## Your instructions
Format the material from its first line through the line containing "The image size is (1053, 819)." as a Markdown table with the columns Row and Line. Skip any blank lines.

## Pixel coordinate grounding data
%%
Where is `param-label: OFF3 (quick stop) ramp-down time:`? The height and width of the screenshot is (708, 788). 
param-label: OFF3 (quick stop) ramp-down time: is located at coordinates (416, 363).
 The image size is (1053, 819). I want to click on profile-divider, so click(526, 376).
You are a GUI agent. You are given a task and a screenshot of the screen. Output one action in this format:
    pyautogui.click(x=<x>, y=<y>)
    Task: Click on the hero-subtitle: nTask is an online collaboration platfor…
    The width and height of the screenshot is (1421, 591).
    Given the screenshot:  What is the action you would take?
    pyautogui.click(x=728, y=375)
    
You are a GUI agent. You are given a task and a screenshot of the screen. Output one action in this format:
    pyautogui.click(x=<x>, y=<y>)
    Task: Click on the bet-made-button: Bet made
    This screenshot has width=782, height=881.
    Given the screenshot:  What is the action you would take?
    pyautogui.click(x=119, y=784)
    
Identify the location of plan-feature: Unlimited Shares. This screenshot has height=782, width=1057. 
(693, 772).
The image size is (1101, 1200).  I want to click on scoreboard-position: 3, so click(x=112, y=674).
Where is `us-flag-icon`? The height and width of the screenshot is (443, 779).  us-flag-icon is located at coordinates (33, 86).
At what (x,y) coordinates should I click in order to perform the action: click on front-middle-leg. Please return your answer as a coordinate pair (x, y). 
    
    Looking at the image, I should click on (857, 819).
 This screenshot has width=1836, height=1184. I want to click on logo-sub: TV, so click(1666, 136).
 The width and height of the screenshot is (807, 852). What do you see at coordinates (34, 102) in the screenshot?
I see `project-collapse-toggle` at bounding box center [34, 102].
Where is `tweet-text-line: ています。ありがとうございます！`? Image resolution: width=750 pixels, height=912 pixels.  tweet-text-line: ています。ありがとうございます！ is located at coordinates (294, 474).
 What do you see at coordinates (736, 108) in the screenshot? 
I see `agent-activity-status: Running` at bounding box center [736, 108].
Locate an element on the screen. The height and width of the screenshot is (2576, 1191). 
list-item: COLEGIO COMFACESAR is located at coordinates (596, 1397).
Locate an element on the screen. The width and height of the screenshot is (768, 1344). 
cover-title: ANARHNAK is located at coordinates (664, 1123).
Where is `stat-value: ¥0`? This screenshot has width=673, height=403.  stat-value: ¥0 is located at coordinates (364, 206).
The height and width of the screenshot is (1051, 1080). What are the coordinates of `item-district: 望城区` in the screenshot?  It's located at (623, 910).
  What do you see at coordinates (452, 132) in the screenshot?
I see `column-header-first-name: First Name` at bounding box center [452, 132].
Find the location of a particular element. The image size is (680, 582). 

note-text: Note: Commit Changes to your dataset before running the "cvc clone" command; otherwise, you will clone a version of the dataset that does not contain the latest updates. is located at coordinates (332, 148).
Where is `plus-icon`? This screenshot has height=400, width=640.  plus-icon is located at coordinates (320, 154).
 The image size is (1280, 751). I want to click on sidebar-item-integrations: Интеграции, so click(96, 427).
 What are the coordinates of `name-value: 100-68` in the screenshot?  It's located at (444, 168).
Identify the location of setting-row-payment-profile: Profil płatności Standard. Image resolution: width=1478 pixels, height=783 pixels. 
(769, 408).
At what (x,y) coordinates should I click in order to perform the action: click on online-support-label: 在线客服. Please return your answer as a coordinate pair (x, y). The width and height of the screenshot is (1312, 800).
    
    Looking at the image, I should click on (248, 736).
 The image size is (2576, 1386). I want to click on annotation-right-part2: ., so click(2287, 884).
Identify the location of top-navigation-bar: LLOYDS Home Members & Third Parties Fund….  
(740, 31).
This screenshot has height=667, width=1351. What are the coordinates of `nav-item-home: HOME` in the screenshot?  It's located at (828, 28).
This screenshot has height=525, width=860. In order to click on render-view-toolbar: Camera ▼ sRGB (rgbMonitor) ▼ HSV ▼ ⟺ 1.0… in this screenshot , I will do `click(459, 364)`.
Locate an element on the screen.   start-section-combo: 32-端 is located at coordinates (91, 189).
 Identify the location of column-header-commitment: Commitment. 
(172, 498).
%%
## Answer to this exercise
| Row | Line |
|---|---|
| 1 | Where is `param-label: OFF3 (quick stop) ramp-down time:`? The height and width of the screenshot is (708, 788).  |
| 2 | param-label: OFF3 (quick stop) ramp-down time: is located at coordinates (416, 363). |
| 3 |  The image size is (1053, 819). I want to click on profile-divider, so click(526, 376). |